• Exercise requirements
Exactly and in full, give the records again.

<<<<

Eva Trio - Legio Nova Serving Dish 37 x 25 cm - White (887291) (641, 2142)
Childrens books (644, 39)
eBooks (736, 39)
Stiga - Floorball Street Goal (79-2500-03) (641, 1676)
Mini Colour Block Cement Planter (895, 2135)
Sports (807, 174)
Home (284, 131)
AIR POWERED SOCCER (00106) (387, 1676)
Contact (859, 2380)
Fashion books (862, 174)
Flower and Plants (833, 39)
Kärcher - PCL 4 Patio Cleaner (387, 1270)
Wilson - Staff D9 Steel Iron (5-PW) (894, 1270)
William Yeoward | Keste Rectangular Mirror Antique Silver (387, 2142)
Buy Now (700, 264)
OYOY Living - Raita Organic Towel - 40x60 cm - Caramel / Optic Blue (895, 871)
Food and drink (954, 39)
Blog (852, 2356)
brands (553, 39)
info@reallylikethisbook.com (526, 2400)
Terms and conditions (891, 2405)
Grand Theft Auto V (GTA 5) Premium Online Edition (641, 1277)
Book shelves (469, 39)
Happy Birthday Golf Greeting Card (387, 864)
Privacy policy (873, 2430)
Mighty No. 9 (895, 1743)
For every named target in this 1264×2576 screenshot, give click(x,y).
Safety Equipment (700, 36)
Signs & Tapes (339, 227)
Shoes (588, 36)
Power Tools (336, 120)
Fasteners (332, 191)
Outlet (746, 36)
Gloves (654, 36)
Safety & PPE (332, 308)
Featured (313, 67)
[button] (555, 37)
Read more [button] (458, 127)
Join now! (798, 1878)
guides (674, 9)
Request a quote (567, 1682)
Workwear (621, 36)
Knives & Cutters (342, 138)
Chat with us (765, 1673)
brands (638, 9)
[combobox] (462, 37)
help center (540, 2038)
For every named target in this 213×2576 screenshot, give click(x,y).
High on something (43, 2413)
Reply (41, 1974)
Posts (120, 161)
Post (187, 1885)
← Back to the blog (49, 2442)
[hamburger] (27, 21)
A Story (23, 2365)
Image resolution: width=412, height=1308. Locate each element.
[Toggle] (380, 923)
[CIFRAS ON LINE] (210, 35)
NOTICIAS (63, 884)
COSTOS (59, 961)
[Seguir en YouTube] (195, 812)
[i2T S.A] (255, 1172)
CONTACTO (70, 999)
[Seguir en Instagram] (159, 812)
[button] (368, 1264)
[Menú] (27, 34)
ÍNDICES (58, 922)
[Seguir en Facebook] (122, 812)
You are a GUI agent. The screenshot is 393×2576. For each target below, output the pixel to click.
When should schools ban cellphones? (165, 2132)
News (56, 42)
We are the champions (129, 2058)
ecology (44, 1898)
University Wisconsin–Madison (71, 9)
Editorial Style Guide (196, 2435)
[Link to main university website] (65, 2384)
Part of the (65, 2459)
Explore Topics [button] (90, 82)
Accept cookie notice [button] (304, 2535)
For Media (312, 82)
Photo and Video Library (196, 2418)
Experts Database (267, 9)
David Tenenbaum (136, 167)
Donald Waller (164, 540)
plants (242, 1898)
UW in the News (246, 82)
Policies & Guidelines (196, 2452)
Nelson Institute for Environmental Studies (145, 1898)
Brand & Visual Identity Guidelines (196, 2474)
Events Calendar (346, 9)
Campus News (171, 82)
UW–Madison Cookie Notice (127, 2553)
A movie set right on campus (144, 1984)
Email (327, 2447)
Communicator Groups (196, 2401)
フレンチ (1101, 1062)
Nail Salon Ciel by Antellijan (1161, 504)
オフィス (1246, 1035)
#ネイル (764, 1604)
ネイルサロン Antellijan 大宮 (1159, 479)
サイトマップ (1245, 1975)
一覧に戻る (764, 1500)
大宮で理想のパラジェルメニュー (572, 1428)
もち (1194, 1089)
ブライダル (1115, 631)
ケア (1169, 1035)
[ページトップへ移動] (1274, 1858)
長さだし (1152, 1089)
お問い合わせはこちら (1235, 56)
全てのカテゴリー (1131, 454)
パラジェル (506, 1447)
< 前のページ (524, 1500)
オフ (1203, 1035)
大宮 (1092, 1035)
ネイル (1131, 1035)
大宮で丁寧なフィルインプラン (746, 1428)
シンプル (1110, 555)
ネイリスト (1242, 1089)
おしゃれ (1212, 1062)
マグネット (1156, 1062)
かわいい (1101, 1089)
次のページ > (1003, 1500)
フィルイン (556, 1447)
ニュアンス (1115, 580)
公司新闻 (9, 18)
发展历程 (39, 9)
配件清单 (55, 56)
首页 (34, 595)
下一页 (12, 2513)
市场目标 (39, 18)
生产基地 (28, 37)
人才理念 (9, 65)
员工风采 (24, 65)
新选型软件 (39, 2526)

>>>>

• Exercise solution
Eva Trio - Legio Nova Serving Dish 37 x 25 cm - White (887291) (641, 2142)
Childrens books (644, 39)
eBooks (736, 39)
Stiga - Floorball Street Goal (79-2500-03) (641, 1676)
Mini Colour Block Cement Planter (895, 2135)
Sports (807, 174)
Home (284, 131)
AIR POWERED SOCCER (00106) (387, 1676)
Contact (859, 2380)
Fashion books (862, 174)
Flower and Plants (833, 39)
Kärcher - PCL 4 Patio Cleaner (387, 1270)
Wilson - Staff D9 Steel Iron (5-PW) (894, 1270)
William Yeoward | Keste Rectangular Mirror Antique Silver (387, 2142)
Buy Now (700, 264)
OYOY Living - Raita Organic Towel - 40x60 cm - Caramel / Optic Blue (895, 871)
Food and drink (954, 39)
Blog (852, 2356)
brands (553, 39)
info@reallylikethisbook.com (526, 2400)
Terms and conditions (891, 2405)
Grand Theft Auto V (GTA 5) Premium Online Edition (641, 1277)
Book shelves (469, 39)
Happy Birthday Golf Greeting Card (387, 864)
Privacy policy (873, 2430)
Mighty No. 9 (895, 1743)
For every named target in this 1264×2576 screenshot, give click(x,y).
Safety Equipment (700, 36)
Signs & Tapes (339, 227)
Shoes (588, 36)
Power Tools (336, 120)
Fasteners (332, 191)
Outlet (746, 36)
Gloves (654, 36)
Safety & PPE (332, 308)
Featured (313, 67)
[button] (555, 37)
Read more [button] (458, 127)
Join now! (798, 1878)
guides (674, 9)
Request a quote (567, 1682)
Workwear (621, 36)
Knives & Cutters (342, 138)
Chat with us (765, 1673)
brands (638, 9)
[combobox] (462, 37)
help center (540, 2038)
For every named target in this 213×2576 screenshot, give click(x,y).
High on something (43, 2413)
Reply (41, 1974)
Posts (120, 161)
Post (187, 1885)
← Back to the blog (49, 2442)
[hamburger] (27, 21)
A Story (23, 2365)
Image resolution: width=412, height=1308. Locate each element.
[Toggle] (380, 923)
[CIFRAS ON LINE] (210, 35)
NOTICIAS (63, 884)
COSTOS (59, 961)
[Seguir en YouTube] (195, 812)
[i2T S.A] (255, 1172)
CONTACTO (70, 999)
[Seguir en Instagram] (159, 812)
[button] (368, 1264)
[Menú] (27, 34)
ÍNDICES (58, 922)
[Seguir en Facebook] (122, 812)
You are a GUI agent. The screenshot is 393×2576. For each target below, output the pixel to click.
When should schools ban cellphones? (165, 2132)
News (56, 42)
We are the champions (129, 2058)
ecology (44, 1898)
University Wisconsin–Madison (71, 9)
Editorial Style Guide (196, 2435)
[Link to main university website] (65, 2384)
Part of the (65, 2459)
Explore Topics [button] (90, 82)
Accept cookie notice [button] (304, 2535)
For Media (312, 82)
Photo and Video Library (196, 2418)
Experts Database (267, 9)
David Tenenbaum (136, 167)
Donald Waller (164, 540)
plants (242, 1898)
UW in the News (246, 82)
Policies & Guidelines (196, 2452)
Nelson Institute for Environmental Studies (145, 1898)
Brand & Visual Identity Guidelines (196, 2474)
Events Calendar (346, 9)
Campus News (171, 82)
UW–Madison Cookie Notice (127, 2553)
A movie set right on campus (144, 1984)
Email (327, 2447)
Communicator Groups (196, 2401)
フレンチ (1101, 1062)
Nail Salon Ciel by Antellijan (1161, 504)
オフィス (1246, 1035)
#ネイル (764, 1604)
ネイルサロン Antellijan 大宮 (1159, 479)
サイトマップ (1245, 1975)
一覧に戻る (764, 1500)
大宮で理想のパラジェルメニュー (572, 1428)
もち (1194, 1089)
ブライダル (1115, 631)
ケア (1169, 1035)
[ページトップへ移動] (1274, 1858)
長さだし (1152, 1089)
お問い合わせはこちら (1235, 56)
全てのカテゴリー (1131, 454)
パラジェル (506, 1447)
< 前のページ (524, 1500)
オフ (1203, 1035)
大宮 (1092, 1035)
ネイル (1131, 1035)
大宮で丁寧なフィルインプラン (746, 1428)
シンプル (1110, 555)
ネイリスト (1242, 1089)
おしゃれ (1212, 1062)
マグネット (1156, 1062)
かわいい (1101, 1089)
次のページ > (1003, 1500)
フィルイン (556, 1447)
ニュアンス (1115, 580)
公司新闻 (9, 18)
发展历程 (39, 9)
配件清单 (55, 56)
首页 (34, 595)
下一页 (12, 2513)
市场目标 (39, 18)
生产基地 (28, 37)
人才理念 (9, 65)
员工风采 (24, 65)
新选型软件 (39, 2526)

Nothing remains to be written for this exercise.